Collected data
+++++

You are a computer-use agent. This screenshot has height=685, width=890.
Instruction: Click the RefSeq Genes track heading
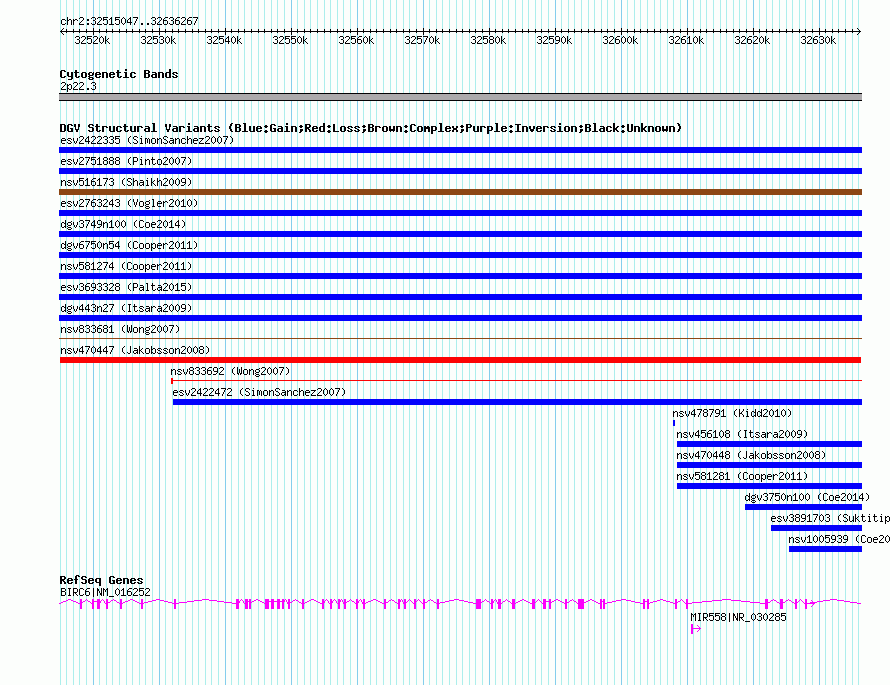coord(101,580)
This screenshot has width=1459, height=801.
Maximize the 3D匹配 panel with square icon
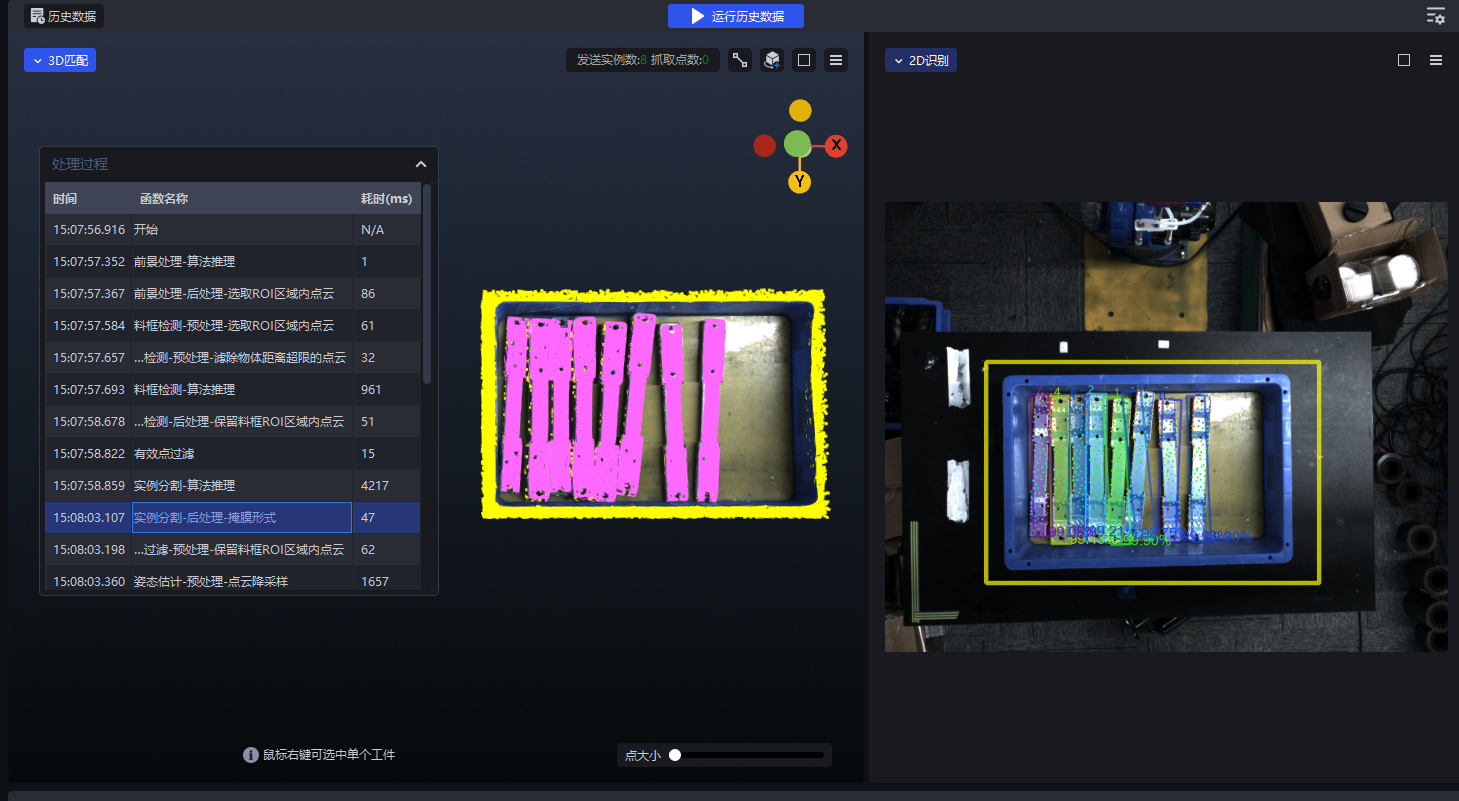click(803, 60)
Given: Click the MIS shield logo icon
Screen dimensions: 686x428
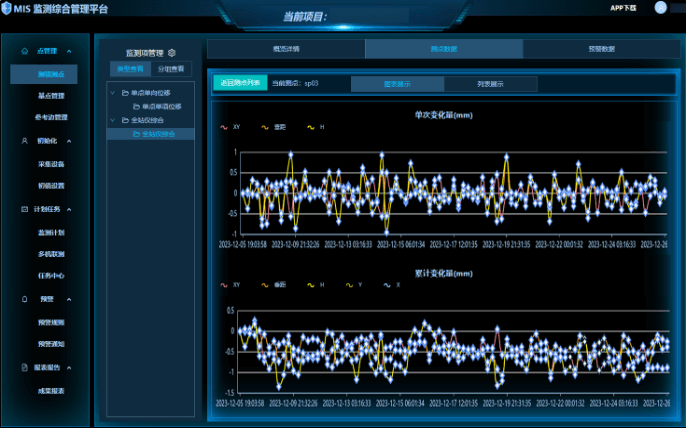Looking at the screenshot, I should pyautogui.click(x=8, y=8).
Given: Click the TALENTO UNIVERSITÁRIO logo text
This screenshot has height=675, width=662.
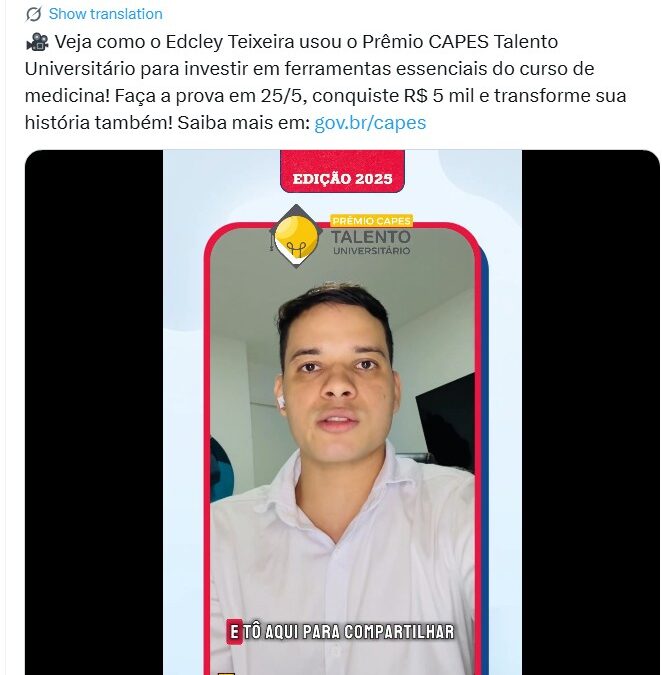Looking at the screenshot, I should point(371,242).
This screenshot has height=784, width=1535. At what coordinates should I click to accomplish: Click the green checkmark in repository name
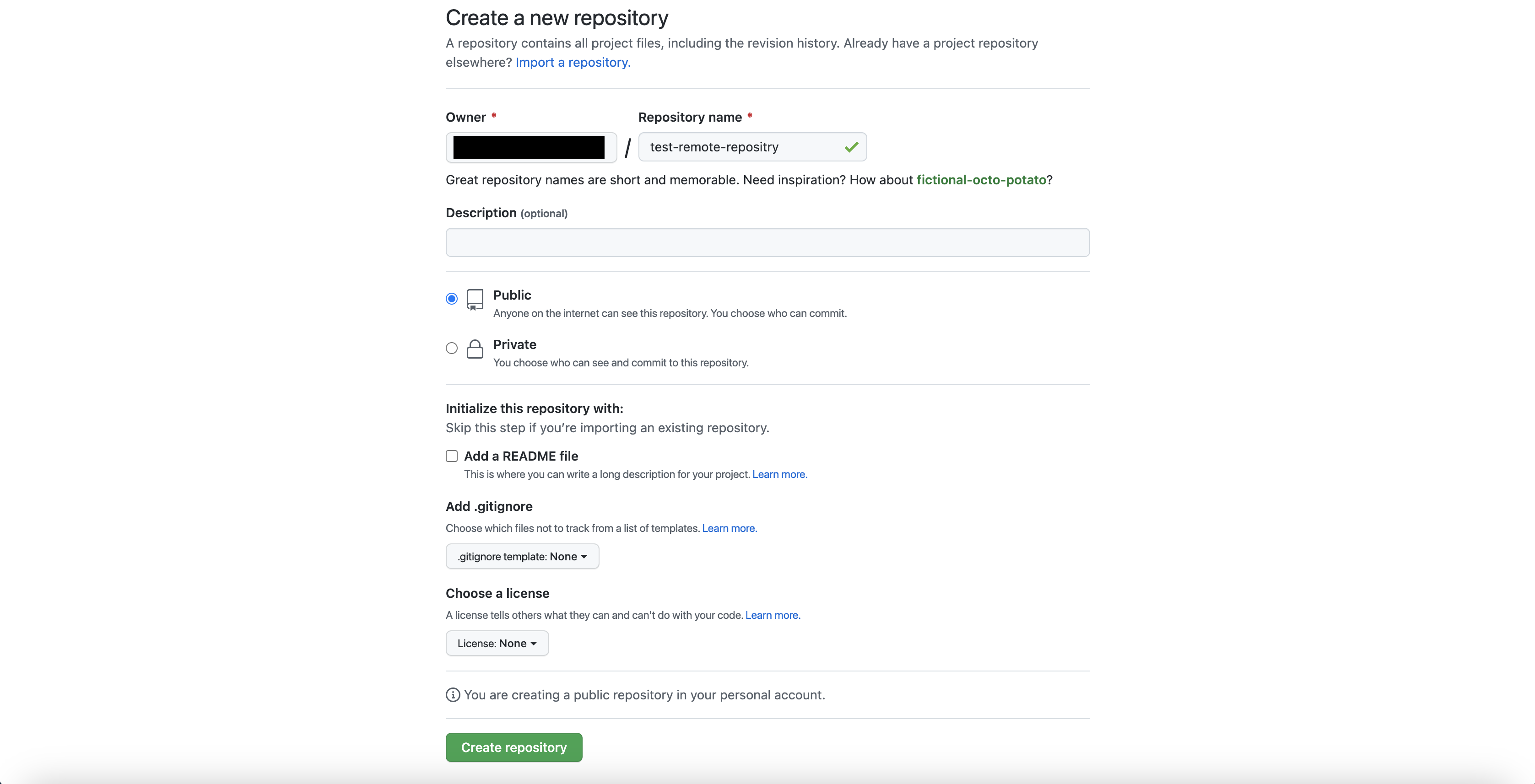pos(851,147)
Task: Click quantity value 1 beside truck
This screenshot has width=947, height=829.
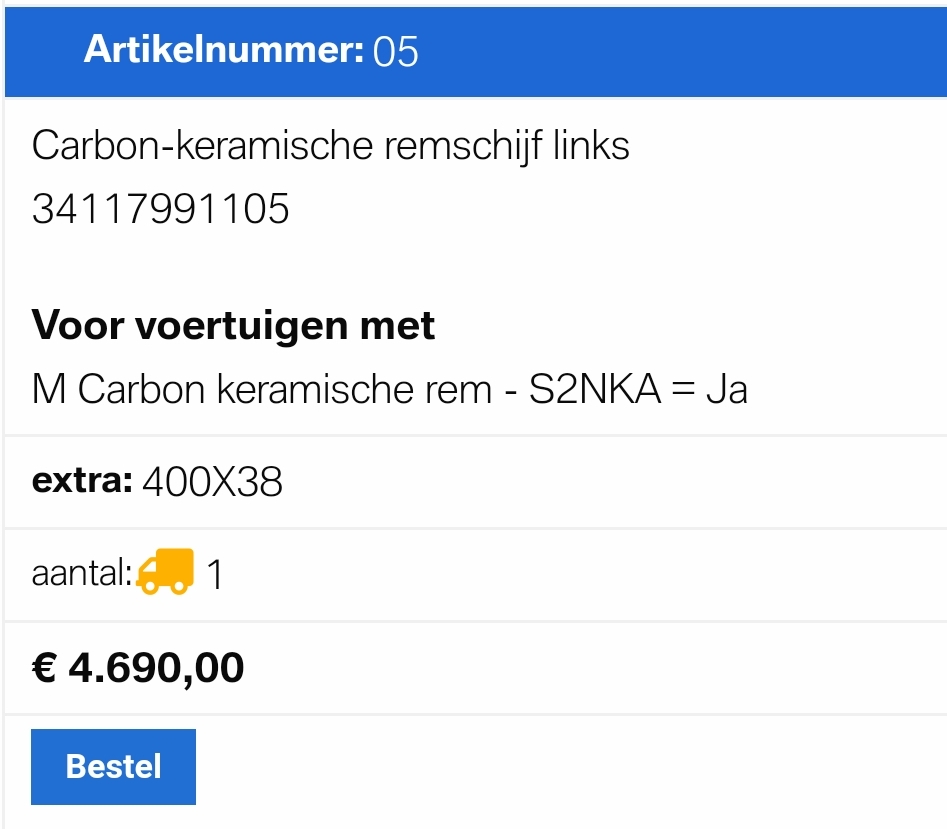Action: (x=215, y=574)
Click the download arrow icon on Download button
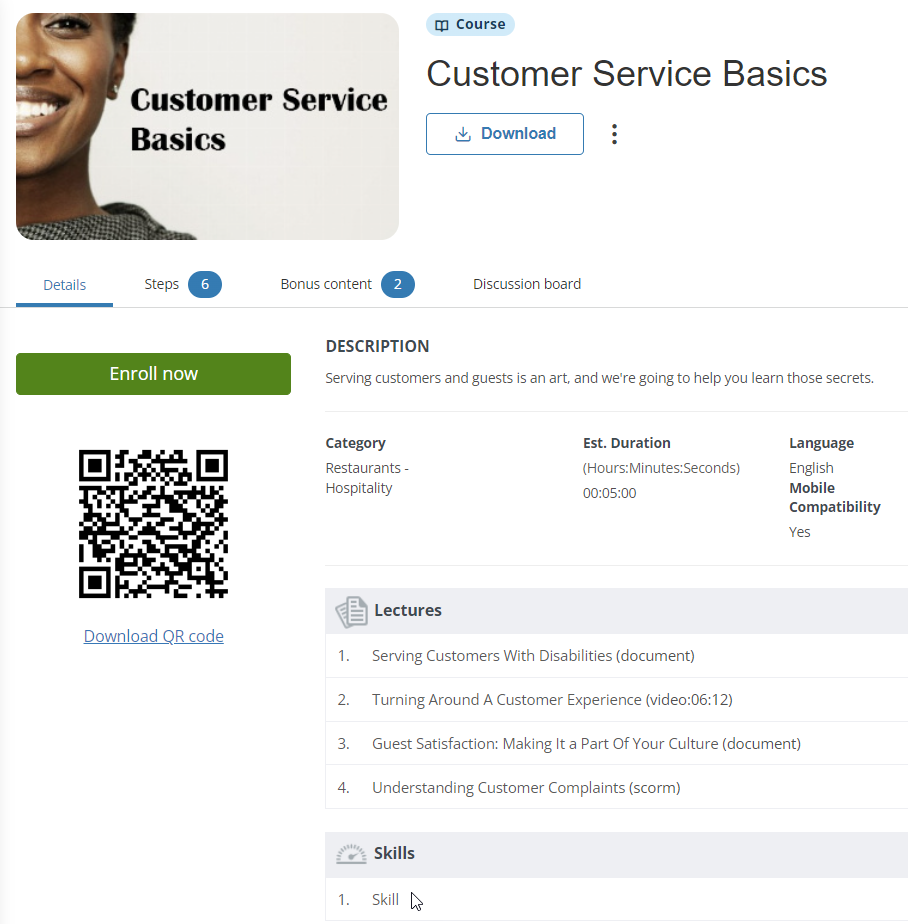The image size is (908, 924). coord(463,133)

+++++

Only a number is expected: the count of lines in the entries that include the string "Given".

● **Result**: 2